# trying to install wordpress on Godaddy: need help



## ocash (Jun 14, 2011)

So i'm in need of a bit of advice/help.

I purchased a domain last week on godaddy, and have webhosting for it, and i'm wanting to start up my own blog using wordpress. So I went to install the Wordpress application on godaddy, and yet nothing happens?.. 

Is this because I need to purchase more pages to my single page domain? 

To add to this, how can actually design a website page without using the 'InstantPage' Godaddy provides, as that is pathetic and rubbish to say the least.

Also if anyone could advise a good webhosting and design software/company which is cheap i'd be grateful, i'm just after a blog to get going with and I cant get to use it!

Help a I.T brain dead person out.
Kind Regards
-Oliver Cash


----------



## ocash (Jun 14, 2011)

*Blogging*

So i'm in need of a bit of advice/help.

I purchased a domain last week on godaddy, and have webhosting for it, and i'm wanting to start up my own blog using wordpress. So I went to install the Wordpress application on godaddy, and yet nothing happens?.. 

Is this because I need to purchase more pages to my single page domain? 

To add to this, how can actually design a website page without using the 'InstantPage' Godaddy provides, as that is pathetic and rubbish to say the least.

Also if anyone could advise a good webhosting and design software/company which is cheap i'd be grateful, i'm just after a blog to get going with and I cant get to use it!

Help a I.T brain dead person out.
Kind Regards
-Oliver Cash


----------



## Rodney (Nov 3, 2004)

It's probably best to contact GoDaddy support to have them walk you through it since you're already paying them for hosting/support.

Here's their help document on it: Installing WordPress on Your Hosting Account - Search the Go Daddy Help Center



> Also if anyone could advise a good webhosting and design software/company which is cheap i'd be gratefu


If you've already paid for the domain and hosting through GoDaddy, there's no sense in switching it somewhere else 

Just work with Godaddy to figure out this issue. It could be a technical glitch on their end or it could be some step that you're missing. Since they have access to your account, they'll be able to walk you through it.


----------



## ocash (Jun 14, 2011)

Thanks Rodney- Always great with your advice, hence why I always keep coming back to this forum.


----------



## alstephen (Jul 21, 2011)

*Re: Blogging*

send me an instant message and I can provide you some help. I have wordpress and go daddy domain working. It may be all about your settings and/or what "plan" you purchased.

it probably would be best to communicate directly if you have time and it would answer your questions quickly. 

Let me know!

-Alan


----------



## alstephen (Jul 21, 2011)

hi

i replied to another post you had on BLOGGING. As Rodney pointed out contacting GoDaddy directly should help. They are pretty good support.

I do know that once you have a domain setup and activate wordpress you may need to change some pointer reference to say "this is where your domain points to now" instead of the default HTML page that was created when you signed up.

-A


----------



## selanac (Jan 8, 2007)

*Re: Blogging*

Many web hosting companies provide Word Press. You can also download it for free from WordPress.org then upload to your hosting company. I use IXWebhosting.com but there are many. 

I would stay away from GoDaddy. What a mess that site is to manuver through.


----------



## headfirst (Jun 29, 2011)

Since you mentioned a "single page" my guess is you are using godaddy's websiteTonight site builder. This is a drag and drop site creator that godaddy offers. It's not terrible, and I've seen a lot of businesses use it to start out.

### Provided records
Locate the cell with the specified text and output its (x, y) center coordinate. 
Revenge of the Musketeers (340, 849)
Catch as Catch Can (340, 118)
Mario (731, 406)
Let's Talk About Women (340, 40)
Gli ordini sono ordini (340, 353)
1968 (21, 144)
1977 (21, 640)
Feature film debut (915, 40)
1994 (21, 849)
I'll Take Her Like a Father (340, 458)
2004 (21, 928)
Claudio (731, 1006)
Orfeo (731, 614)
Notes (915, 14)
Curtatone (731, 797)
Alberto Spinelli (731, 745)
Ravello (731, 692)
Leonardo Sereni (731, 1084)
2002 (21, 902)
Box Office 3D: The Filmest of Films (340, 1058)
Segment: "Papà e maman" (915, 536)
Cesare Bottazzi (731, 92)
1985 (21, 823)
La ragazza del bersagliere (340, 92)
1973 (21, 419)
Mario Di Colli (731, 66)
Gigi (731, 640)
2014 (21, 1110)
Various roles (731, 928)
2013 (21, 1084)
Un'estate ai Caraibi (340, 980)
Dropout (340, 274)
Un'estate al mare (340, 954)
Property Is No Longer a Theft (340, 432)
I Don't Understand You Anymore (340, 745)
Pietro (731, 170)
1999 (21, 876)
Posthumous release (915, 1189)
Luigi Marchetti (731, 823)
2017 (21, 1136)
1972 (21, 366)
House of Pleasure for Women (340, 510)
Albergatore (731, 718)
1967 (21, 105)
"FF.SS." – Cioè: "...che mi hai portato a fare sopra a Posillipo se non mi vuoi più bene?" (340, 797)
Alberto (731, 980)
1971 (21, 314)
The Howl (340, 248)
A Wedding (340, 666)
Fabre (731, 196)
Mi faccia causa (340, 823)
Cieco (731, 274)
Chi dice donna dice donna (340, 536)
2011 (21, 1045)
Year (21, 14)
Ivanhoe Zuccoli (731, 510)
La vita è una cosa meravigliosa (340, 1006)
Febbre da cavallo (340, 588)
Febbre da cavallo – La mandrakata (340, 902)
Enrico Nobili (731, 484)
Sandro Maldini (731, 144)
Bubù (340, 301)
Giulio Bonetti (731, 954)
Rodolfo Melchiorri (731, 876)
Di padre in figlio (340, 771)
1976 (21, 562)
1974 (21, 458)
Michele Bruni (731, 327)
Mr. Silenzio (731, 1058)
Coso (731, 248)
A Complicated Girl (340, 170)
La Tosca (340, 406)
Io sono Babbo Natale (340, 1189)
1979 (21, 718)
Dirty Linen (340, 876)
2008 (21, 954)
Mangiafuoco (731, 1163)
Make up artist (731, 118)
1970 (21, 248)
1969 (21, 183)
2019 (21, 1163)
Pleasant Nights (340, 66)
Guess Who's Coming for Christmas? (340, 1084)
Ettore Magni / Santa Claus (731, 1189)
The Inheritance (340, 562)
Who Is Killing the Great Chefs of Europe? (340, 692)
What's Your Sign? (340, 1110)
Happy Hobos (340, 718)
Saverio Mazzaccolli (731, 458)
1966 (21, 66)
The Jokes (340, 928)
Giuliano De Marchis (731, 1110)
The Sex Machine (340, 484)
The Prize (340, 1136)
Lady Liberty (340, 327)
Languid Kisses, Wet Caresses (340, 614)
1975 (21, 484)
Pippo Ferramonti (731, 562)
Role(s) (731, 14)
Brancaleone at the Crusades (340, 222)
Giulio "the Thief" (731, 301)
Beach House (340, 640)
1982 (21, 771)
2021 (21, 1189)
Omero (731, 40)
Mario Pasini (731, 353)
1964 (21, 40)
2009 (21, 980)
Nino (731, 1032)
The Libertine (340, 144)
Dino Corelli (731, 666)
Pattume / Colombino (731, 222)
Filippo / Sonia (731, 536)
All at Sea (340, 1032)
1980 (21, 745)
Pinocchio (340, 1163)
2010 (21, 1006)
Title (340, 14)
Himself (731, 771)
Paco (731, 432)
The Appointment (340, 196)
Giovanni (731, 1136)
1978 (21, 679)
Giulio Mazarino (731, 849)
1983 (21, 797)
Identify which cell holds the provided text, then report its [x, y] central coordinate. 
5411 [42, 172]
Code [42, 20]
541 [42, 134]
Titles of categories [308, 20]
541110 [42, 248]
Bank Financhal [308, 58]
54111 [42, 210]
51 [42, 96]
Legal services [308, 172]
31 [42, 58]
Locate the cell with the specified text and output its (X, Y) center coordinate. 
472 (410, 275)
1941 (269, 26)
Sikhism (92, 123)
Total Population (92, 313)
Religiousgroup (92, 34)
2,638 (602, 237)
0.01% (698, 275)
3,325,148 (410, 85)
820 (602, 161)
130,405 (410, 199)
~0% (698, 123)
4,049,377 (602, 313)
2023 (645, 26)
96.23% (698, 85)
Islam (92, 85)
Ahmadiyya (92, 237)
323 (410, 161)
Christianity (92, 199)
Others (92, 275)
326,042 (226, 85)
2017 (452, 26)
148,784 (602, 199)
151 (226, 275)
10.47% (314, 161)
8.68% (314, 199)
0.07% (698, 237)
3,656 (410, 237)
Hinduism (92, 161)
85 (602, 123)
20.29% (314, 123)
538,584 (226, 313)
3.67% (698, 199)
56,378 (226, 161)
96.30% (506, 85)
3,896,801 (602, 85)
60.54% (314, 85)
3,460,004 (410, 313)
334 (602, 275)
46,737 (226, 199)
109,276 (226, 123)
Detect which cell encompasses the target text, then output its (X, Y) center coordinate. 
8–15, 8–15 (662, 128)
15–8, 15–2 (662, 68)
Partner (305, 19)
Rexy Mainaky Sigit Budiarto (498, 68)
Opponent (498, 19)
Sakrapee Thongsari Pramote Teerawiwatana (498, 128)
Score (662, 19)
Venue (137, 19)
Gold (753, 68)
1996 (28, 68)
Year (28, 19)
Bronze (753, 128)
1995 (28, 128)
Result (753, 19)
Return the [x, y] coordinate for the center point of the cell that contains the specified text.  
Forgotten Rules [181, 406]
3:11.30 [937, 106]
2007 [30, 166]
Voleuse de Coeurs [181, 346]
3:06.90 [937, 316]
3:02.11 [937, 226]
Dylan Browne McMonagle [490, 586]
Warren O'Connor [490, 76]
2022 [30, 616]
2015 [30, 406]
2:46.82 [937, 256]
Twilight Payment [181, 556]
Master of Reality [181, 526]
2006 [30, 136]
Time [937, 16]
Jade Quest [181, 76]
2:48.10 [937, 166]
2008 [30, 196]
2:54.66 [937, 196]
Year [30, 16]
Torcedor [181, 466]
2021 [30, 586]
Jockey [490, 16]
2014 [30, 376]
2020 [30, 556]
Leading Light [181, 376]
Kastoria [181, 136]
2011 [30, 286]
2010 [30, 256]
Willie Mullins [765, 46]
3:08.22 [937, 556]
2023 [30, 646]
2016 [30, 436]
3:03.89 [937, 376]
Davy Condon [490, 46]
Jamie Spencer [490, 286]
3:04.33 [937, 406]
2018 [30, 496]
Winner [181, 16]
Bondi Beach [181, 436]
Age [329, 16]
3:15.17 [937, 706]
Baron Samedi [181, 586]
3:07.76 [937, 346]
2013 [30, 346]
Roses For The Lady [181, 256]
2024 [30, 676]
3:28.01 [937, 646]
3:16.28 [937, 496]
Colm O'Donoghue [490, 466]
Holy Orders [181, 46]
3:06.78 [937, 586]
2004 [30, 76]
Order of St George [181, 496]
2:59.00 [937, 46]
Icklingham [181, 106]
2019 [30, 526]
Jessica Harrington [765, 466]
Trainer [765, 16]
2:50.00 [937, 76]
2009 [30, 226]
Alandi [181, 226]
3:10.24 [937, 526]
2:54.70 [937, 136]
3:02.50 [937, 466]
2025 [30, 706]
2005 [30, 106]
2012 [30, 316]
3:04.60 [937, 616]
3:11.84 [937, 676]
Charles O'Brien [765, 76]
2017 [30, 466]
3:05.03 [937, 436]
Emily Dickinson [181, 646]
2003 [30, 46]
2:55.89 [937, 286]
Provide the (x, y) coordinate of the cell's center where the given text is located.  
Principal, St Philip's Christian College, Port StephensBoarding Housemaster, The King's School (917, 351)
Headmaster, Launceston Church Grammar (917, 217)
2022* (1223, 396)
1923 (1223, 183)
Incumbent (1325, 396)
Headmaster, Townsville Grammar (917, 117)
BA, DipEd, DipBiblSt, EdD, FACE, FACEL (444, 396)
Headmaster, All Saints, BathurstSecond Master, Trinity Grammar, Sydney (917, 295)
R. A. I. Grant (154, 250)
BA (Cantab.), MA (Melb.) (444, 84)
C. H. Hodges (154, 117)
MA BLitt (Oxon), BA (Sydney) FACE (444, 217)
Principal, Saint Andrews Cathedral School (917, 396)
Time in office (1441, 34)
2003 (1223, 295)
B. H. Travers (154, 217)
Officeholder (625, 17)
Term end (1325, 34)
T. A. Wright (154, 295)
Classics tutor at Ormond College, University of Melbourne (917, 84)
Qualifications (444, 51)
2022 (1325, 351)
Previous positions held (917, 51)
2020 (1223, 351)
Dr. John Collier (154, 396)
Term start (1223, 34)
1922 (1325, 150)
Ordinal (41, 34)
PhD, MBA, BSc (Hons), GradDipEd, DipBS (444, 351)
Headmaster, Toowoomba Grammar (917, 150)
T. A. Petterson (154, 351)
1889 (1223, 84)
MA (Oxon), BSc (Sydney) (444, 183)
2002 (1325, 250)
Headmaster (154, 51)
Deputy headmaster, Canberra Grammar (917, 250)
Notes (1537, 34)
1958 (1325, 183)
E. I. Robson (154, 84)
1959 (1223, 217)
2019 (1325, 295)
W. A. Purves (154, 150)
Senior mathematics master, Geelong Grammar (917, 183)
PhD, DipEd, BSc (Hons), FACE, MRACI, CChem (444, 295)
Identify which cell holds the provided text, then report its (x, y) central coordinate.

### Your instructions
Carry on the forum thread about installing WordPress on GoDaddy, beginning immediately after its final sentence.

### Reply to the task
Wordpress, while easy to use requires more technical skills to customize. 

Making an assumption based off of your original post, I'd recommend sticking with the drag n drop builder until you're ready to hire someone to put together your website.


----------



## Rodney (Nov 3, 2004)

merged duplicate topics: please only start one topic for the same exact question to keep the answers in one place ​


----------



## ocash (Jun 14, 2011)

headfirst said:


> Since you mentioned a "single page" my guess is you are using godaddy's websiteTonight site builder. This is a drag and drop site creator that godaddy offers. It's not terrible, and I've seen a lot of businesses use it to start out.
> 
> Wordpress, while easy to use requires more technical skills to customize.
> 
> Making an assumption based off of your original post, I'd recommend sticking with the drag n drop builder until you're ready to hire someone to put together your website.


The 'InstantPage' I was talking about is an intial start program which GoDaddy allow you to use free for a single page, if you purchase 'WebsiteTonight' you have the access of more pages and more features. But the drag and drop facility is so unprofessional in appearance, and is pretty much down to godaddy in some respects how you have your website. So I was looking for an alternative solution to 'InstantPage/WebsiteTonight' even if it involves programming/coding.

Thanks for your response anyhow.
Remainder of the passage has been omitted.